*ÉNONCÉ DE TÂCHE*
Recopiez intégralement, sans la moindre modification, le texte ci-dessous consacré aux dessins de Mathilde Guillemot.

Je disais au début de ce texte que bien que n’obéissant pas à un objectif conceptuel formalisé, ces dessins étaient loin d’être gratuits. C’est bien là le premier objectif de l’artiste, lorsqu’elle se plonge, elle-même, dans ses dessins, quand elle se fout dans la merde : nous y perdre, à notre tour, lorsque l’on découvre l’ensemble fini. Objectif assez logique et paradoxalement évident, tant on n’inonde pas à ce point-là la feuille de repères sans s’y noyer.
Si, à mon sens, on prend autant de plaisir à regarder ces cartes, c’est qu’elles regorgent d’entrées, de sentiers où s’engouffrer des yeux sans pouvoir faire demi-tour. Il est effrayant et en même temps grisant, de parcourir de tels masses de signes, de sens, tous ces éléments visuels dont on sait qu’ils devraient nous dire quelque chose et se contentent de nous emmener toujours plus loin sans jamais déboucher sur ce que leur nature même promet : un point d’arrivée.
Mais, autre élément clé qui fait le caractère de ces pièces, qu’on devine par leur facture même ou à lire les cartels, et qui se confirme quand Mathilde Guillemot en parle, c’est que le spectateur n’est pas le premier à s’y perdre : l’artiste nous a systématiquement précédé.
C’est là que se paye la méthodologie de moine copiste. C’est là, à mes yeux, que se joue le caractère étonamment et profondément humain de ces dessins, la surprenante et chaleureuse hospitalité de ces cartes impossibles. Par la reproduction à la main qu’on devine àa bien y regarder, on se sait en territoire si ce n’est connu, au moins exploré. On croyait aux cartes des littoraux avant tout parce qu’elles racontaient et exsudaient le parcours de l’arpenteur dans ce qu’il a de plus concret et humain, et ici, on tombe avec plaisir dans les pièges de ces masses ramassées parce qu’ils ont été tendus d’abord par celle qui s’y est aventuré la première, parce qu’ils disent bien plus le plaisir qu’a eu l’artiste avant nous à s’y perdre que sa volonté de nous empécher de trouver la sortie.

*DONNÉES FOURNIES*
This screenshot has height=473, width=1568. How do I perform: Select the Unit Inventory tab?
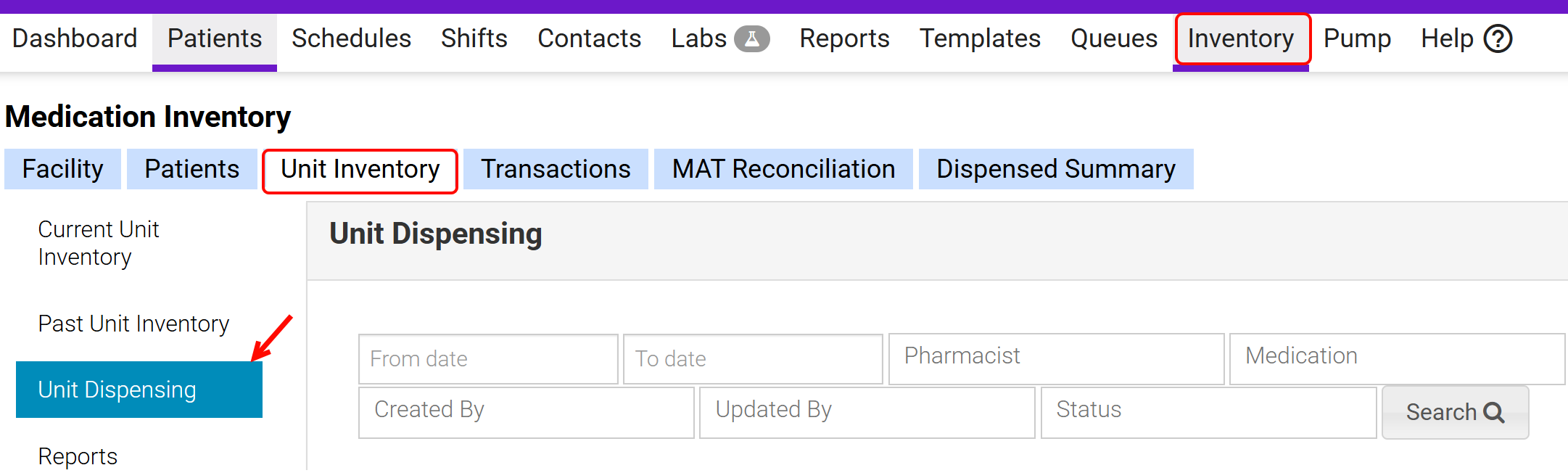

--

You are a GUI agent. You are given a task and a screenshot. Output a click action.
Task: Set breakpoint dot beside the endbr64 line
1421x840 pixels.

*TÂCHE RÉALISÉE*
Je disais au début de ce texte que bien que n’obéissant pas à un objectif conceptuel formalisé, ces dessins étaient loin d’être gratuits. C’est bien là le premier objectif de l’artiste, lorsqu’elle se plonge, elle-même, dans ses dessins, quand elle se fout dans la merde : nous y perdre, à notre tour, lorsque l’on découvre l’ensemble fini. Objectif assez logique et paradoxalement évident, tant on n’inonde pas à ce point-là la feuille de repères sans s’y noyer.
Si, à mon sens, on prend autant de plaisir à regarder ces cartes, c’est qu’elles regorgent d’entrées, de sentiers où s’engouffrer des yeux sans pouvoir faire demi-tour. Il est effrayant et en même temps grisant, de parcourir de tels masses de signes, de sens, tous ces éléments visuels dont on sait qu’ils devraient nous dire quelque chose et se contentent de nous emmener toujours plus loin sans jamais déboucher sur ce que leur nature même promet : un point d’arrivée.
Mais, autre élément clé qui fait le caractère de ces pièces, qu’on devine par leur facture même ou à lire les cartels, et qui se confirme quand Mathilde Guillemot en parle, c’est que le spectateur n’est pas le premier à s’y perdre : l’artiste nous a systématiquement précédé.
C’est là que se paye la méthodologie de moine copiste. C’est là, à mes yeux, que se joue le caractère étonamment et profondément humain de ces dessins, la surprenante et chaleureuse hospitalité de ces cartes impossibles. Par la reproduction à la main qu’on devine àa bien y regarder, on se sait en territoire si ce n’est connu, au moins exploré. On croyait aux cartes des littoraux avant tout parce qu’elles racontaient et exsudaient le parcours de l’arpenteur dans ce qu’il a de plus concret et humain, et ici, on tombe avec plaisir dans les pièges de ces masses ramassées parce qu’ils ont été tendus d’abord par celle qui s’y est aventuré la première, parce qu’ils disent bien plus le plaisir qu’a eu l’artiste avant nous à s’y perdre que sa volonté de nous empécher de trouver la sortie.